Prison Reform

“I was in college when I started. I was going to school and working at a print shop. There was a drug point outside of my apartment building. I played basketball with the guy who ran it. He told me: ‘I’ve got one night open, and I’m going to offer it to you first.’ My shift was on Friday, 6pm to 6am. We sold weed, heroin, and crack. I made $500 that first night. I was nineteen. My girlfriend wasn’t sure about it, but I bought her some high heels with the money, and I promised her I’d keep working at the print shop. After a few weeks, Saturday and Sunday opened up too. Then Wednesday. I started making 2k, then 3k, then 5k per week. I went to register for my next semester of college, but the line was too long, so I never went back. I didn’t have to wake up at 7 AM anymore. I could wake up whenever I wanted. The money made me feel powerful. People would stop talking when I began to talk. I could give an old lady $100 to pay her light bill. I could give kids $50 to go to the movies. The guy who first offered me the job had a house, and kids, and cars, and a motorcycle. He’d been working for twenty years with no problem. I thought: ‘Why can’t that be me?’”
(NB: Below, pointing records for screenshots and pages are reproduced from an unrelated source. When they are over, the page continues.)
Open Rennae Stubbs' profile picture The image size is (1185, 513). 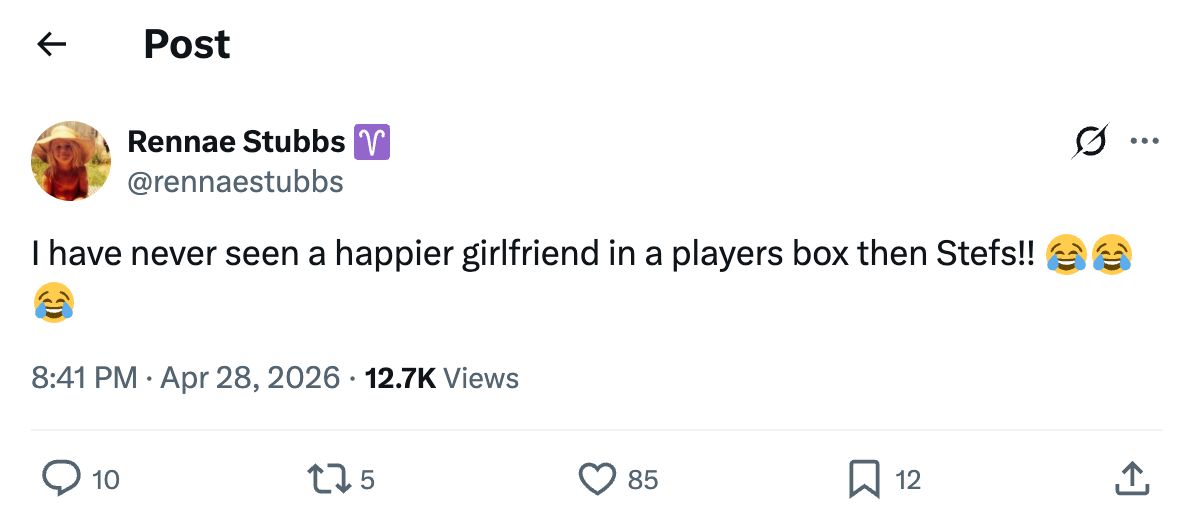coord(71,161)
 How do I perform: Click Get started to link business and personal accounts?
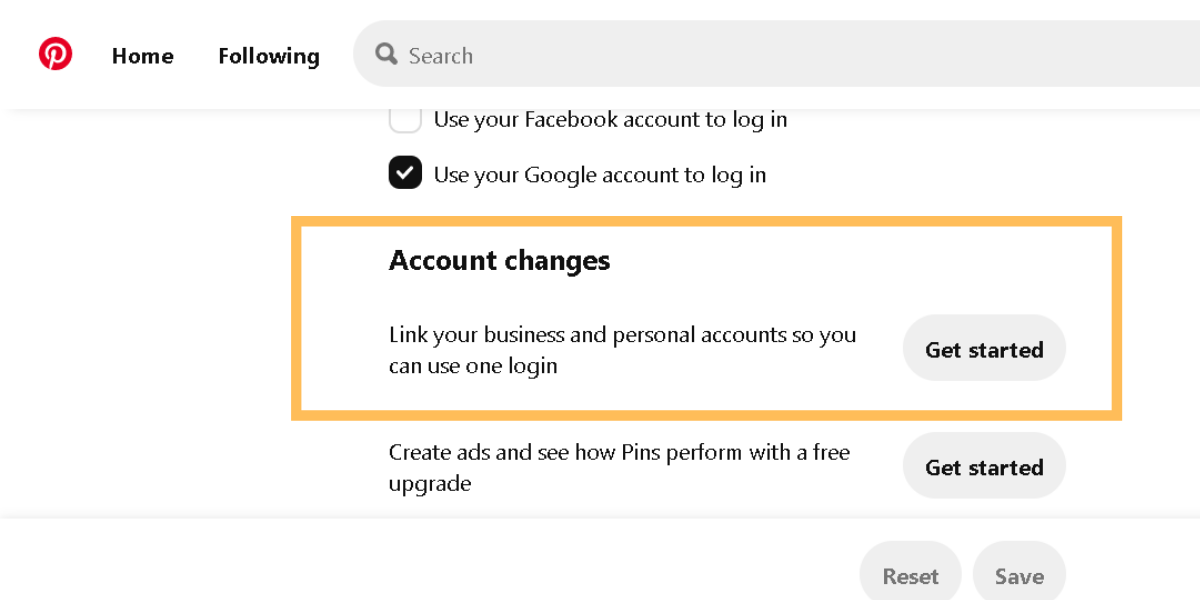984,349
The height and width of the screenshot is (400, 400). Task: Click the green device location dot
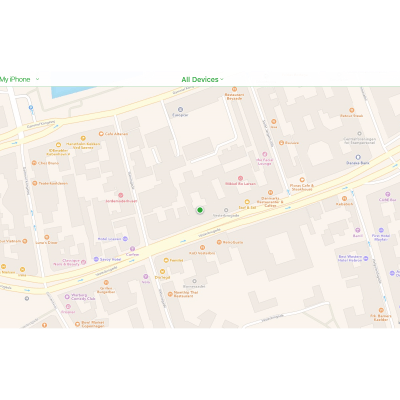pyautogui.click(x=200, y=210)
“It wasn’t really a gang. There aren’t Bloods or Crips in Puerto Rico. It was a neighborhood thing. There were no colors. There was no initiation. We just grew up together. I had two cousins and two brother-in- laws who were in the organization. There were ranks: watchers, dealers, runners, leaders, enforcers. But the ranks didn’t really get in the way of the relationships. We all played basketball together. We threw block parties for the whole neighborhood. It was like a family. There was only one entrance and one exit to our neighborhood. The houses were all close together. There were no lawns. On the night it ended, I could hear the doors breaking down all around me. Helicopters were overhead. I kept getting calls saying: ‘They got this person, they got that person, they got your cousin.’ I just sat in the middle of the living room, smoking a cigarette. Suddenly I heard a bunch of footsteps coming up the stairs. I heard the sound of a power saw and sparks started coming off my door. I went to open the door but I got hit with a flashbang, and eight guys rushed in. They got everyone that night. They didn’t even bring us to a jail. They brought us to a basketball stadium.”